◆ WORK INSTRUCTION: Nothing but the lines from the one containing "Task: Open red-highlighted employee シフト 太郎" through the last line of the records belongs in the answer, copied exactly and with the pictures left out.

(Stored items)
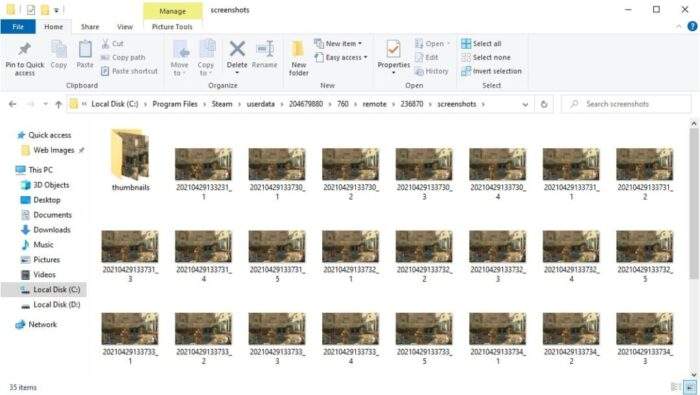Select Local Disk (D:) in navigation pane
This screenshot has height=395, width=700.
coord(50,305)
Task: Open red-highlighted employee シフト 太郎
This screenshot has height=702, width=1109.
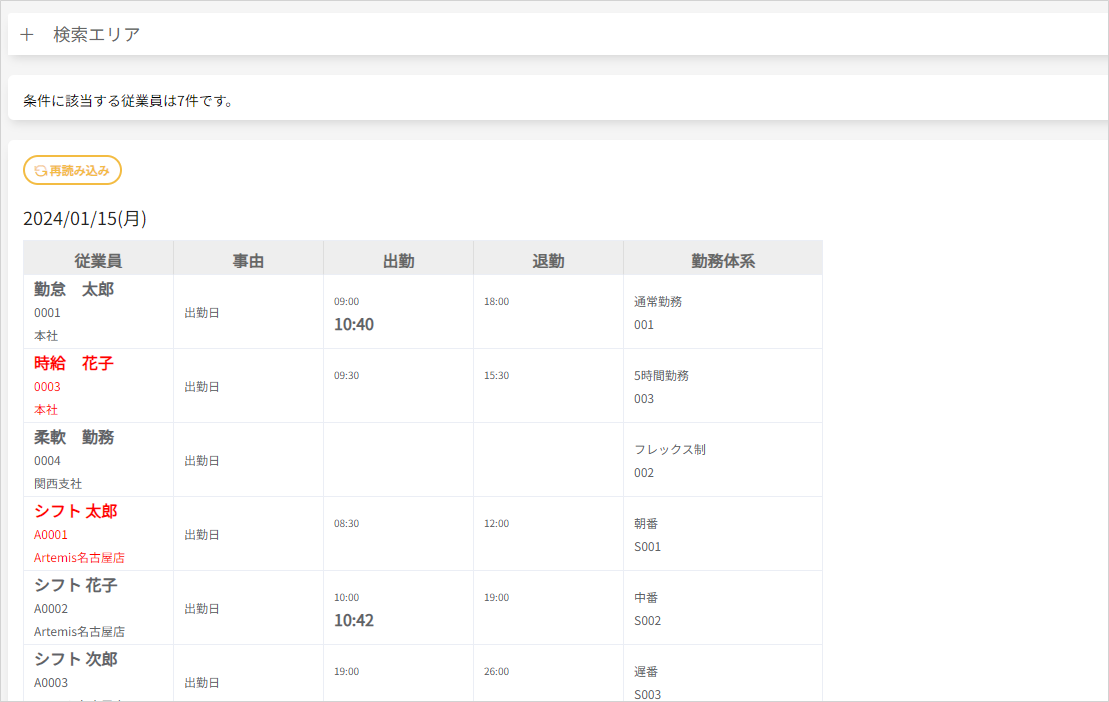Action: click(76, 512)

◆ THE COMPLETED TASK:
Task: Open red-highlighted employee シフト 太郎
This screenshot has height=702, width=1109.
Action: click(76, 512)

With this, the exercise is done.